▶ Supplied records:

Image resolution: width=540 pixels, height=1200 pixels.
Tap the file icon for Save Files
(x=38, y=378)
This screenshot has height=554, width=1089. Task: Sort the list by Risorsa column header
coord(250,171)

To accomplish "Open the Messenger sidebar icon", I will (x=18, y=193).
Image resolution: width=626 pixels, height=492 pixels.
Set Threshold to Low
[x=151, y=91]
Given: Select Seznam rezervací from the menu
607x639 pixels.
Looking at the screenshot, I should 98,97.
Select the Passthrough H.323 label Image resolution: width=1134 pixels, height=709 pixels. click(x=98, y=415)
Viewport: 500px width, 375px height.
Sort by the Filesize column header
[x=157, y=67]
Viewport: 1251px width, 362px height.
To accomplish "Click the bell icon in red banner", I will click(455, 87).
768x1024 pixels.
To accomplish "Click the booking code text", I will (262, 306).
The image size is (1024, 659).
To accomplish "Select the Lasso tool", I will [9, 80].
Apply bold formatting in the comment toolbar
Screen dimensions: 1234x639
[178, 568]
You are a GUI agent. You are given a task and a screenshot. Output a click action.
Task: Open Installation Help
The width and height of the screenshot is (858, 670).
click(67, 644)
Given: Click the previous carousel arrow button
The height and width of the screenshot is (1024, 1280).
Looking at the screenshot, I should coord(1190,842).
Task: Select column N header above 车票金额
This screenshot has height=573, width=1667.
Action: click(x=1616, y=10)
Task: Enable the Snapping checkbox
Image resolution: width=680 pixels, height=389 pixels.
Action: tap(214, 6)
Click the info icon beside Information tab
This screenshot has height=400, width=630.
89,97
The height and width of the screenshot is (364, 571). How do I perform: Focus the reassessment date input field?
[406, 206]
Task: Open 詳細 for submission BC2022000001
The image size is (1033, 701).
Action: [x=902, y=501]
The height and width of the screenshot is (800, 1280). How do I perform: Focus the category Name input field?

▶ Task prompt: Could you write out only the lines of the listing above from the one that contains "Given: Click the" through its final line, exactly and inclusive?

▶ Answer to this exercise:
Given: Click the previous carousel arrow button
The height and width of the screenshot is (1024, 1280).
Looking at the screenshot, I should coord(1190,842).
Task: Select column N header above 车票金额
This screenshot has height=573, width=1667.
Action: click(x=1616, y=10)
Task: Enable the Snapping checkbox
Image resolution: width=680 pixels, height=389 pixels.
Action: tap(214, 6)
Click the info icon beside Information tab
This screenshot has height=400, width=630.
89,97
The height and width of the screenshot is (364, 571). How do I perform: Focus the reassessment date input field?
[406, 206]
Task: Open 詳細 for submission BC2022000001
The image size is (1033, 701).
Action: [x=902, y=501]
The height and width of the screenshot is (800, 1280). How do I perform: Focus the category Name input field?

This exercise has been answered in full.